Fear of False Positives

Is p < .005 better than p < .05?

Posted Jul 30, 2017

I am the only god who knows the keys / to the armory where the lightning-bolt is sealed. / No need for that, not here. / Let me persuade you. ~ Aischylos: The Eumenides [1]

In a much circulated paper to appear in Nature, Benjamin and 71 co-authors ask that significance levels be tightened from the current convention of p < .05 to .005. The argument is that the published record of psychological science contains too many false positive results, leading us to believe in things that aren’t so, such as the Sasquatch or social priming. Lowering the significance threshold would reduce the incidence of false positives. At the same time, they say, the new convention, if adopted, would help fix the replication crisis. Or would it? If it is difficult to replicate a .05 finding at a given level of statistical power, then it will be difficult to replicate a .005 finding at that same power level. Remember that statistical power is the probability of finding significance [as defined by convention] with a given probability [conventionally .8] if the original finding is real, that is, if it is a true and not a false positive. In order to make their proposal positively relevant to the replication crisis, the authors propose a lowered significance threshold be applied only to novel hypothesis tests. In other words, they ask that we report a new piece of research only if p < .005, while allowing us to replicate it with p < .05. [This proposal begs the question of how we know what a novel test is.]

This tightening-of-the-screws proposal is interesting but it flirts with incoherence. Remember the old saying that God loves p = .055 no less (or not much less) than she loves p = .045 (and Professor Gelman’s proof thereof). Now God also does not care much about which study was conducted first and gets to be considered the novel hypothesis test and which was conducted later. The order of these studies is theoretically and statistically irrelevant (Krueger, 2001). If we wish to hold first and second studies to different statistical standards, we might as well reverse the argument. Let us be easy on early hypothesis tests for they know not yet what they are. Early tests are exploratory, not confirmatory (Sakaluk, 2016). Early tests are the scientist’s way of foraging. The scientist understands that easy early tests will produce many leads that later turn out to be dead ends, but he and she also understands that such tests will turn up many findings that will later be counted as true discoveries.

Benjamin et al. know the risks of false negative errors, but they do not seem much concerned. This lack of concern is extra-statistical. It is a value judgment. If they believe that the horrors of false positives are greater than the horrors of false negatives, they must advocate a stricter p threshold. Because they do advocate a stricter p threshold, we can reverse-infer that they abhor false positives (Krueger, 2017). But as some of us have argued, we need to consider which direction science will take when considering changes in conventional practice (Fiedler, Kutzner, & Krueger, 2012). Yet, there are statistical considerations in that we can estimate the rate at which false positives and false negatives will change with changes in the p threshold. In simulation experiments, we find that lowering the p threshold degrades the overall validity of inductive inferences (Krueger & Heck, 2017). This is so because the proportion of Misses rises more steeply than the proportion of False Positives drops. To insist on lowering the significance threshold in light of these findings is to place a greater disutility on a false positive than a utility on a true positive. 

And why .005 and not .01 or .001? Benjamin et al. concede the choice is as arbitrary as it is pragmatic. They refer to social proof (many favor it) and the heightened Bayes factor that goes with it. The lower the p value, the higher the BF favoring the alternative hypothesis. This is a moment of truth for the Bayesians among the authors. The BF, as it turns out, is a log-linear transformation of the p value. Nothing statistical is added until the priors are included, but that’s another story.

Stated task A: In the post on significance thresholds, what significance level do Benjamin and his co-authors want to replace p < .05 with?
Stated task B: List every author-and-year citation given in parentheses in the post on significance thresholds.
The lines that come after the post aren't needed for any of these tasks.

Recorded data:
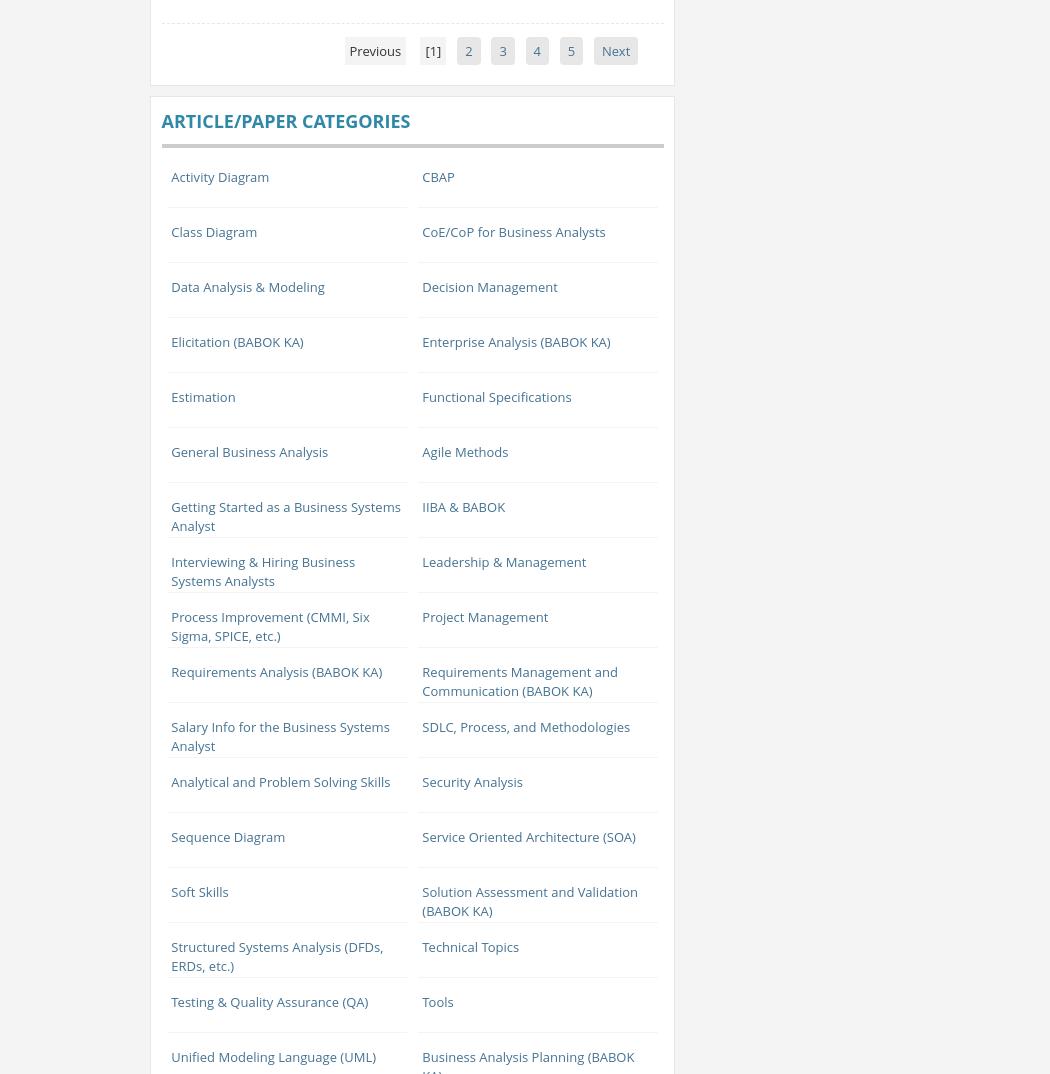 The width and height of the screenshot is (1050, 1074). What do you see at coordinates (227, 836) in the screenshot?
I see `'Sequence Diagram'` at bounding box center [227, 836].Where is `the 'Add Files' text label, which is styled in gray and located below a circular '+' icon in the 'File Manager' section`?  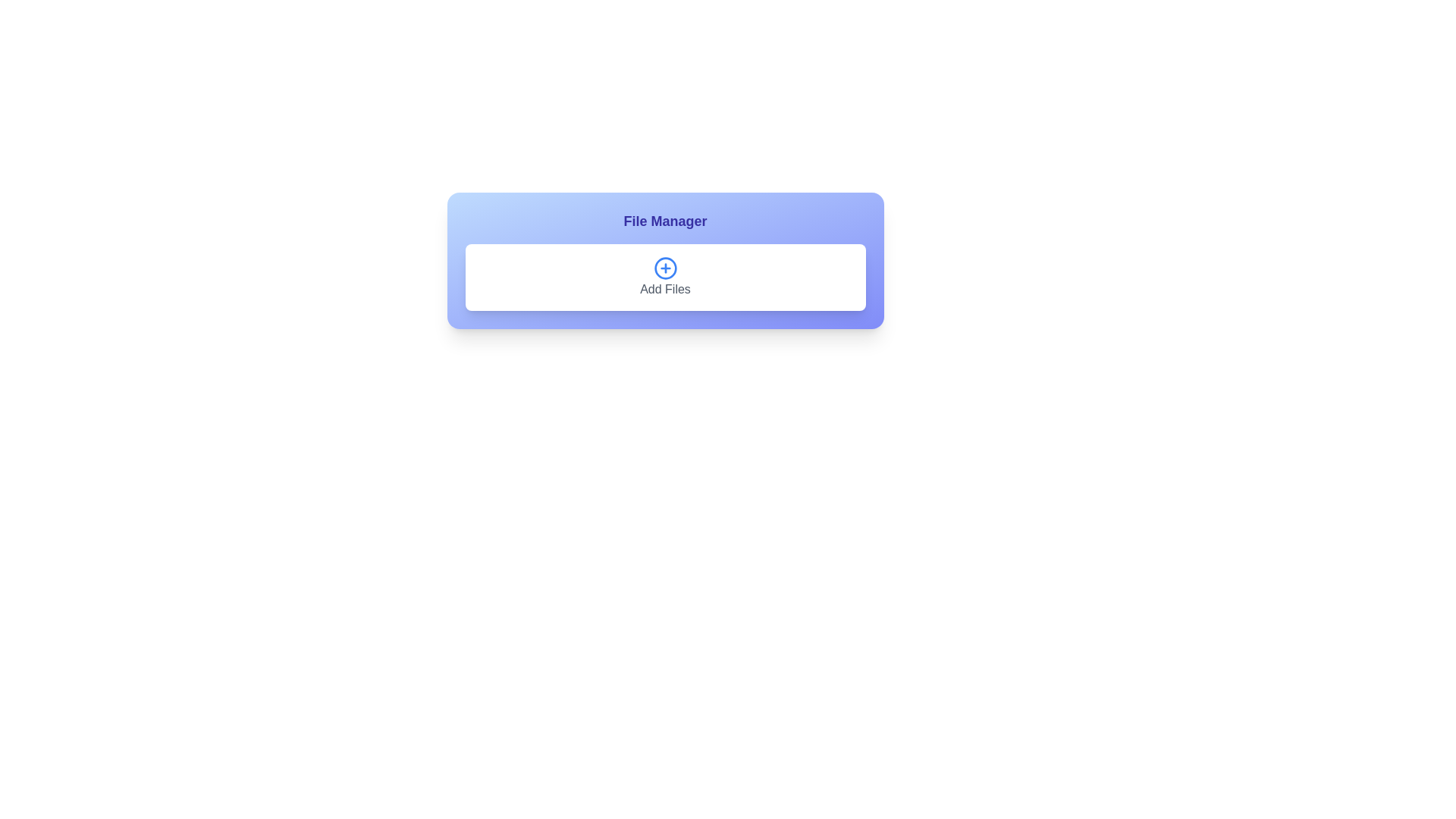
the 'Add Files' text label, which is styled in gray and located below a circular '+' icon in the 'File Manager' section is located at coordinates (665, 289).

Final answer A: p < .005

Final answer B:
Krueger, 2001
Sakaluk, 2016
Krueger, 2017
Fiedler, Kutzner, & Krueger, 2012
Krueger & Heck, 2017